Muchas son las interrogantes que se formulan sobre el carrito de churros que se encuentra situado en José Menéndez con Bories, ya que algunos puntarenenses han estado preocupados por el eventual desalojo del carro “Donde Lalo” , que hace nueve años está instalado en ese lugar.
Diario El Pingüino conversó con su dueño, Francisco Sepúlveda, quien junto a su esposa Marcela Guerrero han sacado adelante a su familia vendiendo churros.
Francisco explicó que “los militares me hicieron llegar una carta, que después fue entregada a la municipalidad, donde alegan que les molesta el olor a fritura, por lo que después de nueve años nos quieren sacar de aquí”.
Asimismo, él y su esposa alegan que ellos han trabajo durante mucho tiempo para toda la comunidad y que en ocasiones han tenido que parar su negocio debido a unas reparaciones que se hicieron en la calle Bories y el desborde del Río de las Minas.
“Ahora no quieren correr a Cpech y no es algo que nos convenga, porque las personas saben que este es nuestro sitio y desde hace años nos han conocido en esta esquina y si nos movemos a donde ellos quieren, vamos a perder bastantes clientes”, apuntó.
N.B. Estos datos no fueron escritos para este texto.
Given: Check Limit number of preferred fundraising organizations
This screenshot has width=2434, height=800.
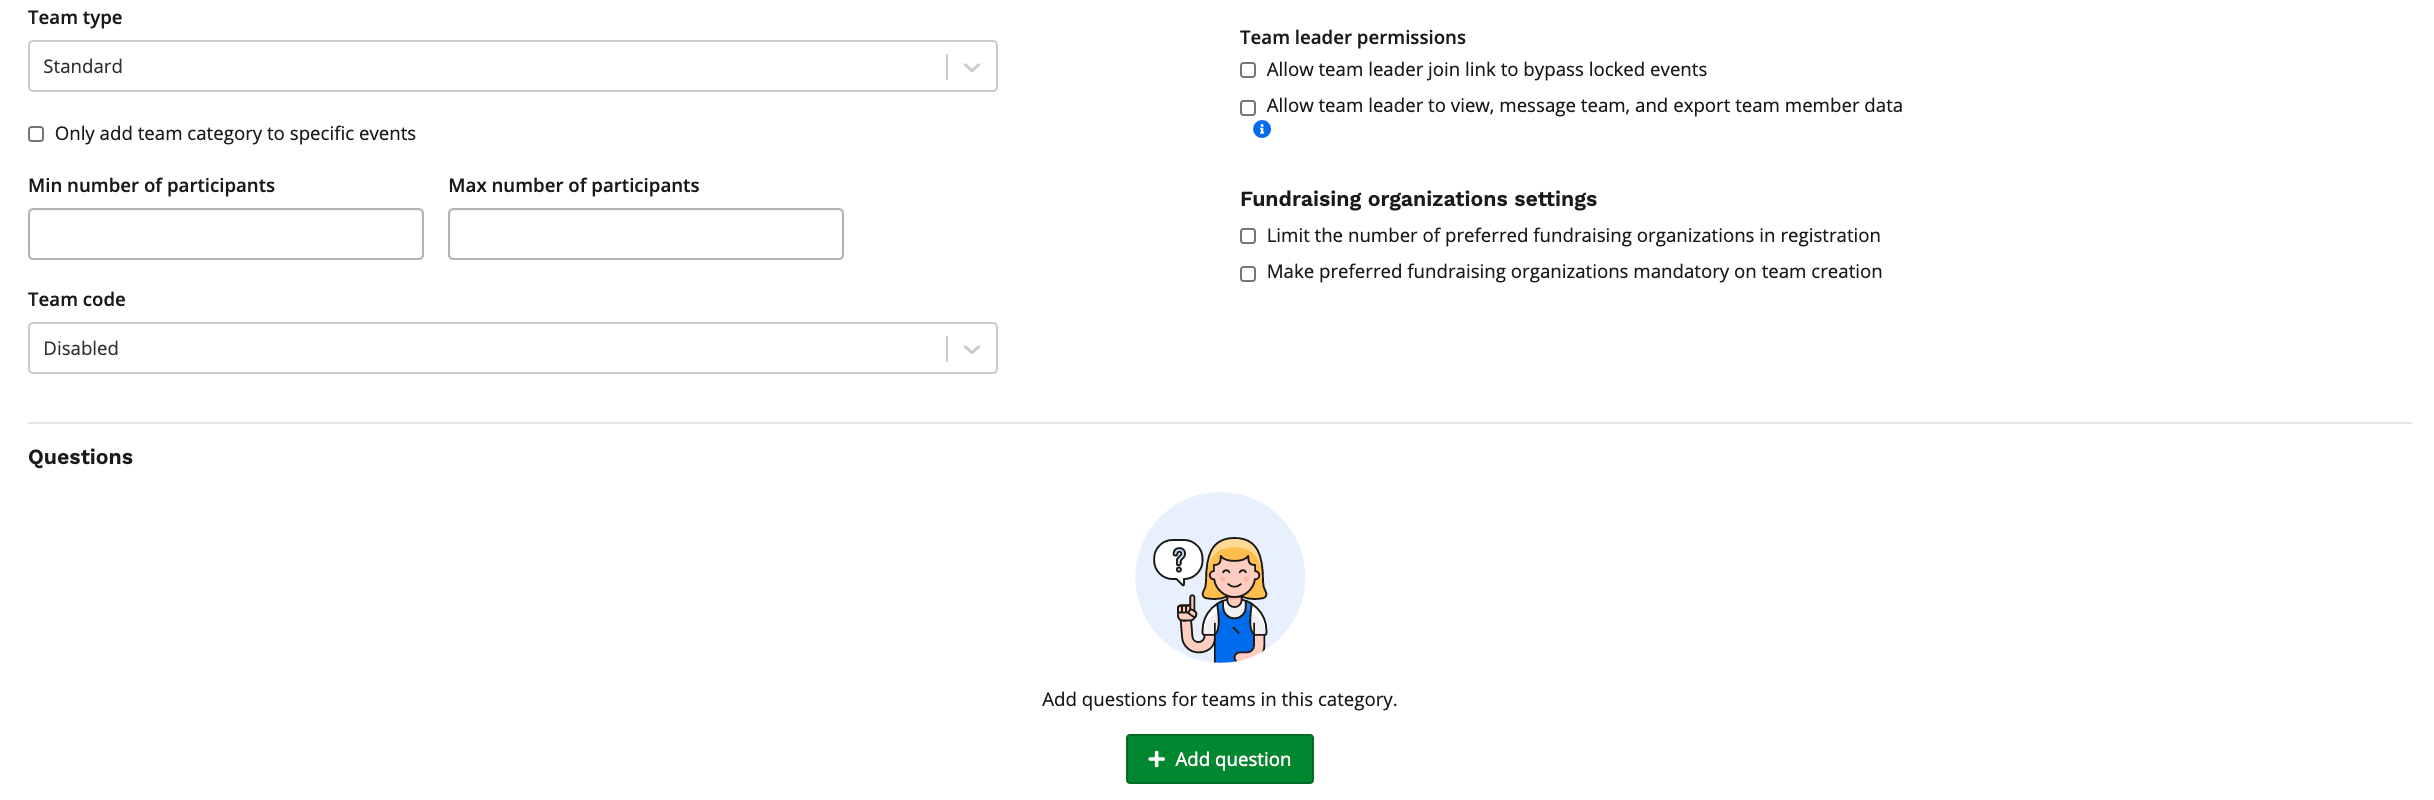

Esta pareja, que ha mantenido a su familia con la venta de churros, asegura que no les dieron ninguna oportunidad de plantear su caso, “tengo que desalojar el 29 de enero por algo que no tiene sentido, el Ejército le entregó una carta a la municipalidad y no me dieron oportunidad de apelar, de repente llegaron y nos dijeron que nos teníamos que ir de aquí, sin darnos una oportunidad de llegar a un acuerdo.”
La preocupación de esta pareja es grande, Francisco y Marcela tienen dos hijos, a los cuales nunca les han faltado sus estudios, pues la venta de churros siempre ha sido su fuente de ingreso.
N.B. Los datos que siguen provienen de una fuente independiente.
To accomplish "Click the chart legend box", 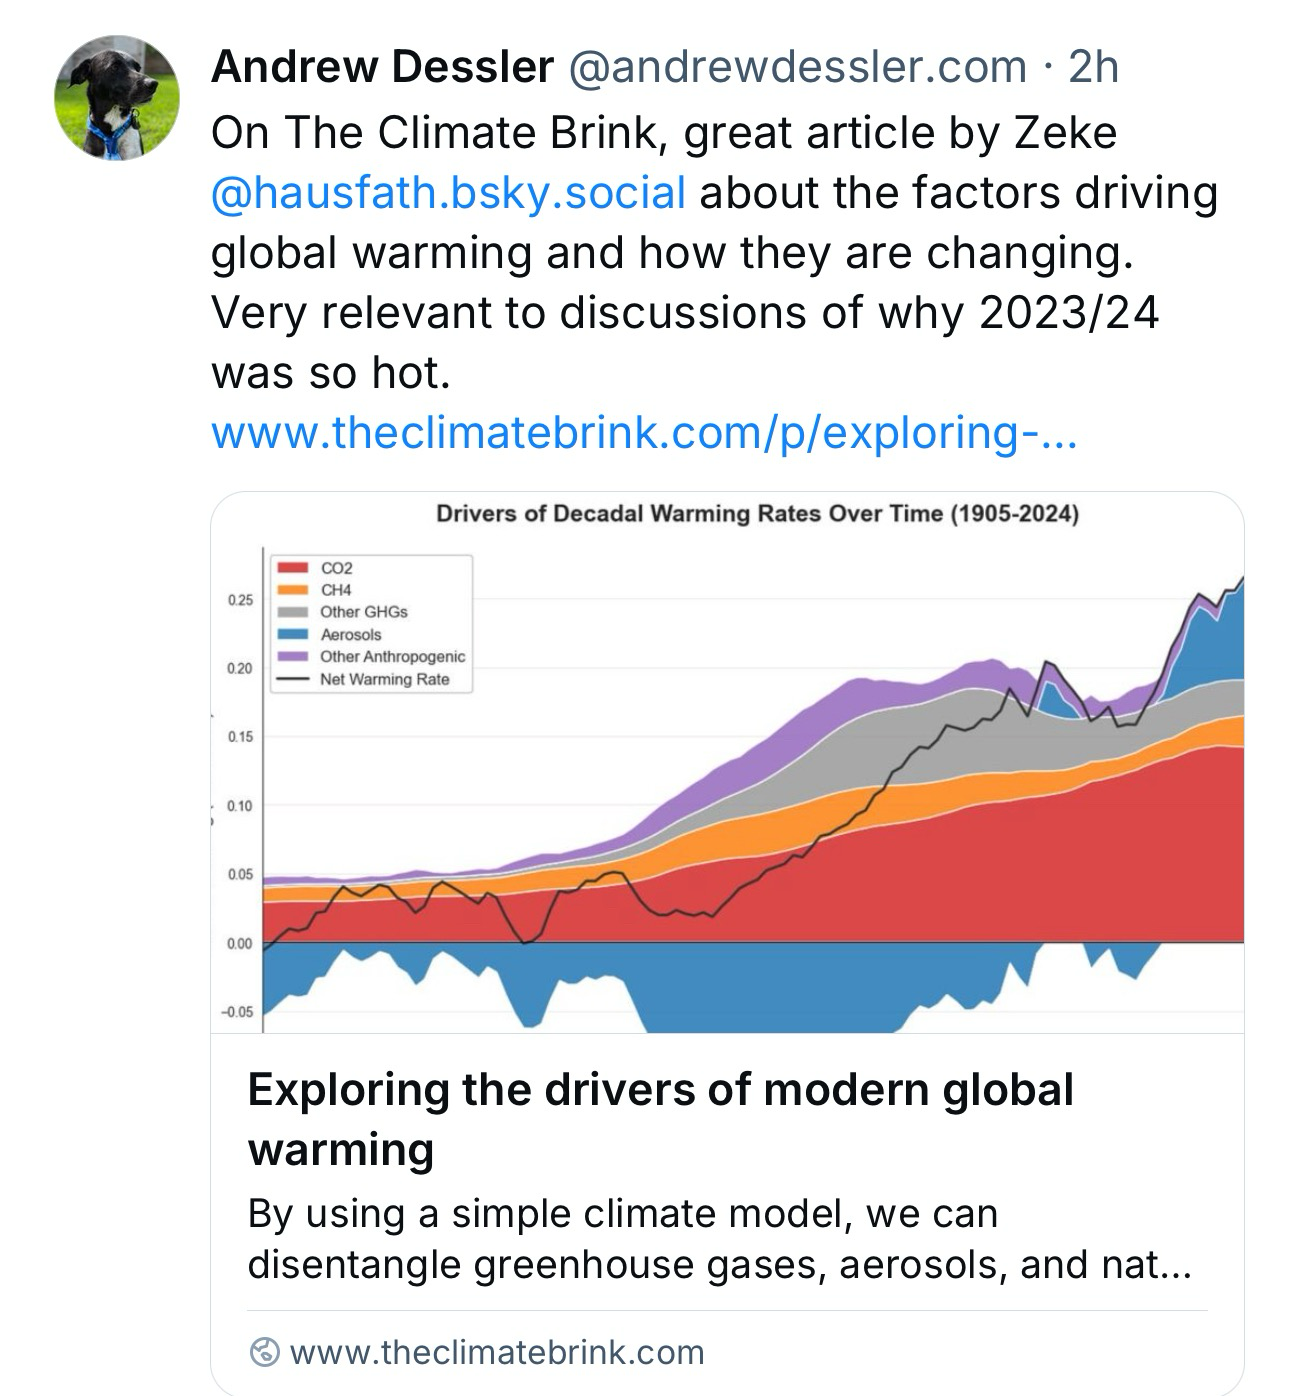I will tap(371, 623).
“Esta situación nos afecta mucho, nosotros estamos aquí desde las diez de la mañana hasta las nueve de la noche, este negocio es rentable , yo he pagado mi casa y los estudios de mis hijos con este puesto, si me mueven para otro lado, me va a perjudicar, porque bajará la clientela.
De verdad que estoy muy molesto con esta situación, además esta es mi única fuente de trabajo, yo acá no molesto a nadie, simplemente vengo a trabajar y a complacer a la gente con los churros. Tengo mis clientes fijos y ahora que me molesten por el olor, es algo inaceptable”, finalizó.
Municipalidad
Respecto de esto, en la municipalidad dijeron que “de acuerdo con la información proporcionada por la Dirección de Inspecciones junto a Rentas-Patentes, el 18 de enero pasado se sostuvo una reunión con Marcela Guerrero, propietaria del carro móvil aludido, en la cual se acordó trasladar y reubicar en uno de los espacios vinculados a Cpech, luego de que representantes del Ejército de Chile, con dependencias en calle José Menéndez lo solicitaran de manera formal, lo cual se hará efectivo desde el lunes 29 del presente”.
Pese a esto, Francisco señala que “fue un acuerdo obligado, si no firmaba ese documento me iban a quitar los permisos y es algo que no puedo perder, además hablé con las autoridades y me dijeron que sí o sí tenía que desalojar el 29 de enero, prácticamente fue un acuerdo a regañadientes, no entiendo por qué después de tanto tiempo les molesta el olor a fritura”.